Hacker News new | past | comments | ask | show | jobs | submit login
Internet Archive Seeks to Defend Against Wrongful Copyright Takedowns (torrentfreak.com)
255 points by jcr on Mar 25, 2016 | hide | past | web | favorite | 45 comments

The article about that on the Internet Archive written by Brewster Kahle himself:


"We filed comments this week, explaining that the DMCA is generally working as Congress intended it to. These provisions allow platforms like the Internet Archive to provide services such as hosting and making available user-generated content without the risk of getting embroiled in lawsuit after lawsuit. We also offered some thoughts on ways the DMCA could work better for nonprofits and libraries, for example, by deterring copyright holders from using the notice and takedown process to silence legitimate commentary or criticism."

And the Internet Archive DMCA 512 Comments are here:


And if you want the plain text version of the above:


Is the DMCA working the way Congress intended? All we ever talk about here is how it's constantly abused, and used as a club by large organizations over smaller parties.
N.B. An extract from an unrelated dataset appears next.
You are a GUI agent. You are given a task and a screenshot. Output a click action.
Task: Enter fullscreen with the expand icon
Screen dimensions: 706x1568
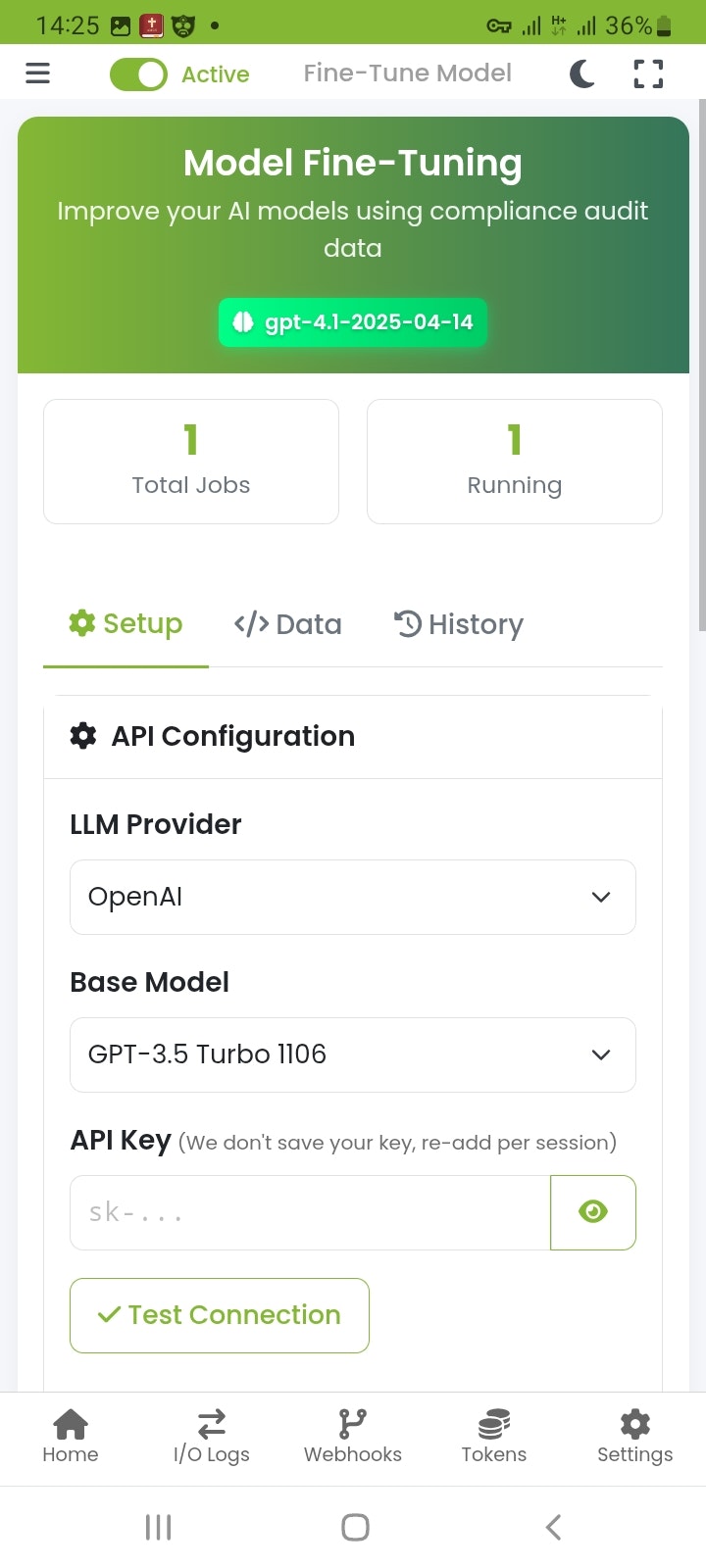[x=648, y=74]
Or, is that pretty much "what Congress intended?"

There are two parts.

1. Safe Harbor for websites, means you don't have personal liability as long as you comply

2. Ability for copyright holders to get stuff taken down quickly

1 is working fine, 2 is subject to abuse. The post says that 1 works.
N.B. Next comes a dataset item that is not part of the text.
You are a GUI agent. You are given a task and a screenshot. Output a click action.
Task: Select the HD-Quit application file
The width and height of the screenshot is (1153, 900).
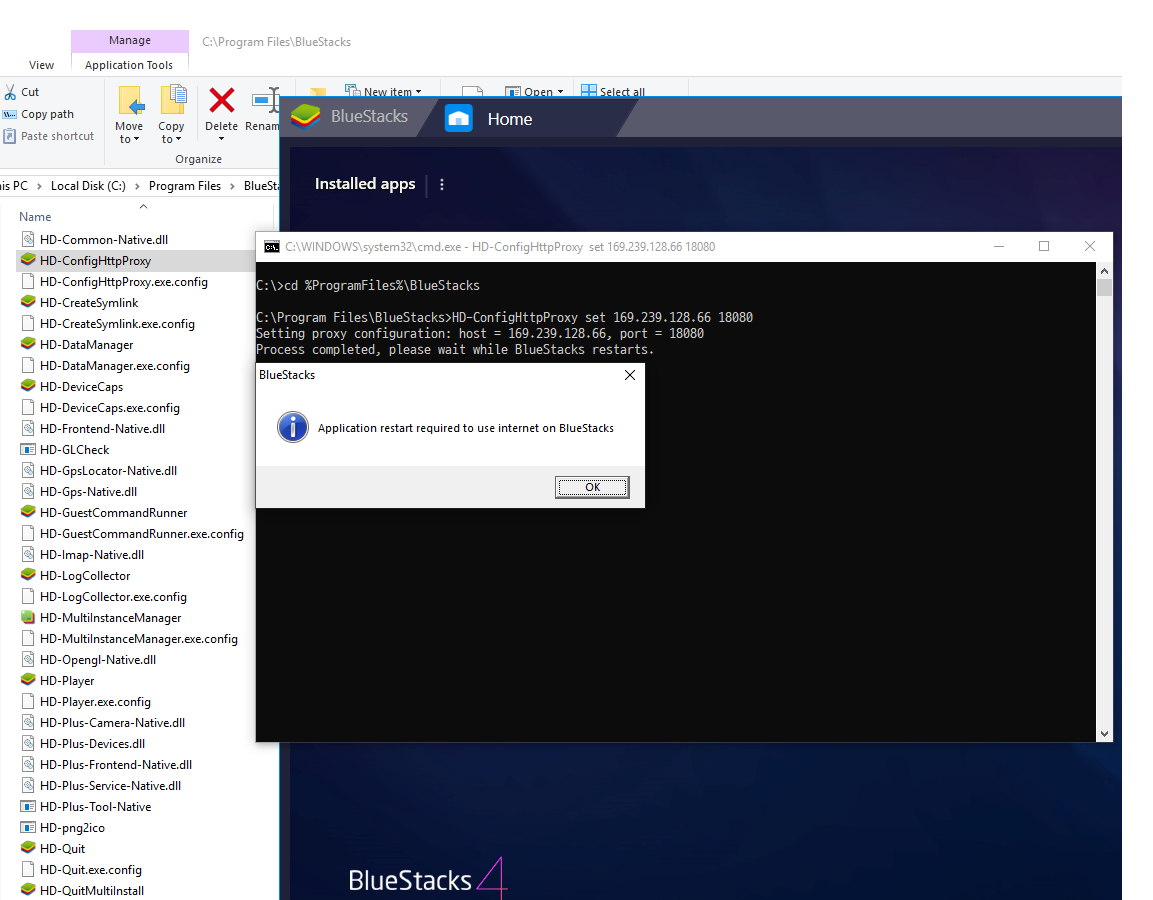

If 1 was working fine, google wouldn't have had to implement Content ID. Which in turn led to even more of 2.

My understanding is that Google did that to cut down on the amount of time they spent responding to DMCA requests, not because they were worried about legal issues if they hadn't.
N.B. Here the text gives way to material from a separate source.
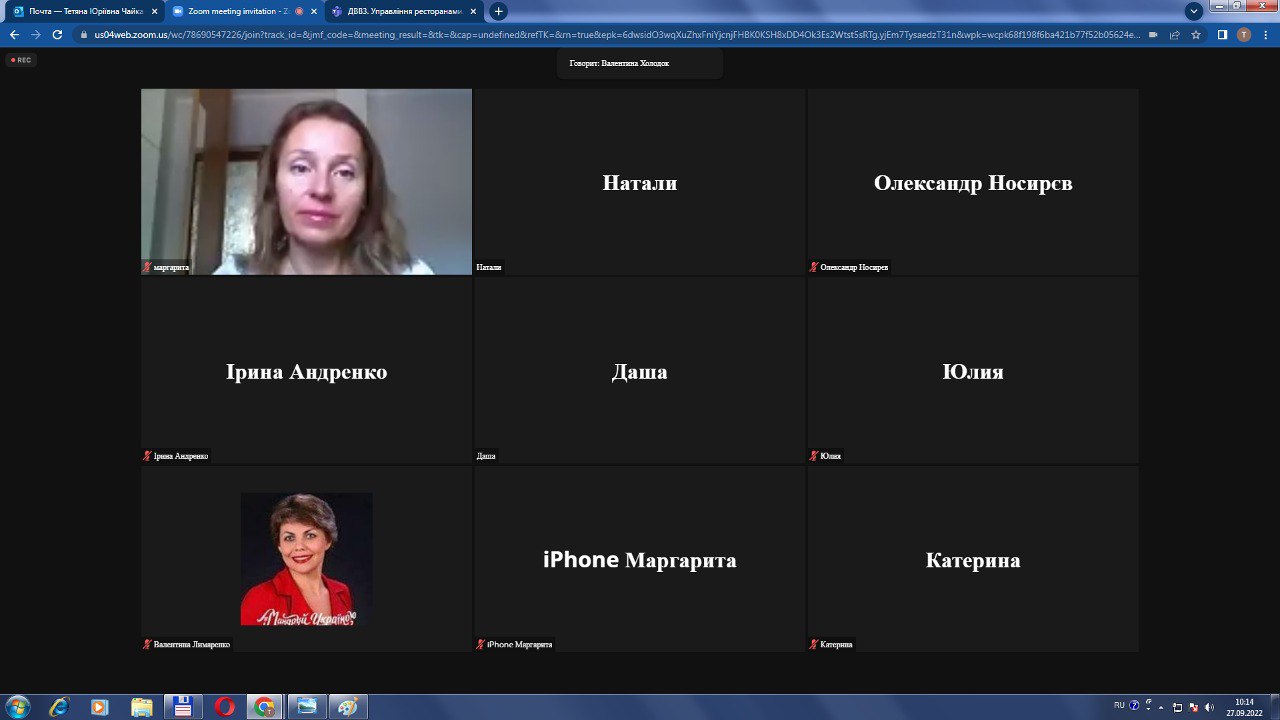Screen dimensions: 1280x720
Task: Click the REC recording indicator
Action: pos(20,60)
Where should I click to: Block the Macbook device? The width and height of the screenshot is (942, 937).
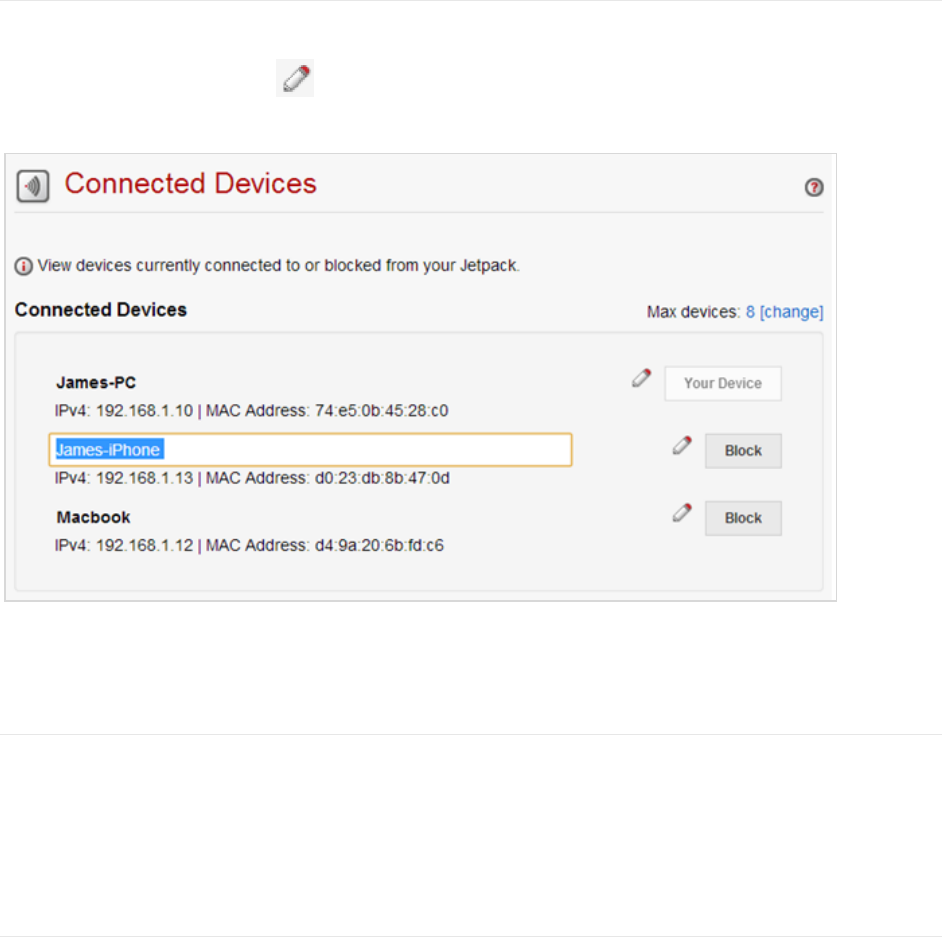[743, 518]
No, they were forced to implement it, as the copyright holder did not want to discuss with google every time. They wanted the right to shoot first, then ask.

The original post introducing it explicitly says it wasn't for legal reasons.


Do you have a source that says they were forced to do it by outsiders? Or any plausible way in which the DMCA required that?

Edit: also, content ID is automated checking of uploads. The ability for copyright owners to take down content directly is under a different program, I think.

That's correct. Also, note that Google's take down system is NOT a DMCA take down request. It does not satisfy the requirements in several places, and it is actually stricter than the DMCA.

Google is basically volunteering to allow people to issue take down requests without consequences; if it was an actual DMCA take down, they would have to

And yes, Content ID is another system entirely where Google pattern-matches uploads (and old stuff when they feel like it); when hits are found, Google tends to reasign the monetization to the "content owner" that registered with Content ID. Getting that money back has generally been impossible, even in cases where Content ID clearly screwed up (false positive).

If you're interested in the history of how Google has been using Content ID, there is an older discussion[1] from a few years ago when Google really started to abuse Content ID hard.

[1] https://www.youtube.com/watch?v=bt1ubSVMwaw

Viacom sued YouTube when it first got big. Viacom argued that YouTube encouraged copyright infringement and knew about. The safe harbor is voided if the hosting company knew the content was copyrighted or made itself willingly blind of that fact.

So YouTube introduced content id to show that it really was taking copyright serious, and not just using plausible deniability.

Viacom mostly lost the case because there never was much better evidence that YouTube employees knew about individual copyrighted videos on the site.

Google probably keeps the system to avoid new suits and to make business partners happy. A lot of Google content isn't crowdsourced anymore, it's uploaded by big business suppliers who are essentially business partners. I imagine those contracts include content id to be used.

Huh - this would be a great website to check laws, to compare what laws are used for and what we were told they are for, maybe have some sort of score + highlight the best and worst (also trends, too see if scope is being widened or narrowed for certain laws).

> We are deeply concerned that automated filtering could lead to taking down many materials that are being used in reasonable, legitimate and legally protected ways—especially when the underlying purpose of the complaint is not copyright related but rather an attempt to silence critical speech.

How would "notice and staydown" (vs. takedown) work with systems like IPFS which use content hashes? Would there be centrally maintained blacklists against which which all hosting companies would need to screen inbound content?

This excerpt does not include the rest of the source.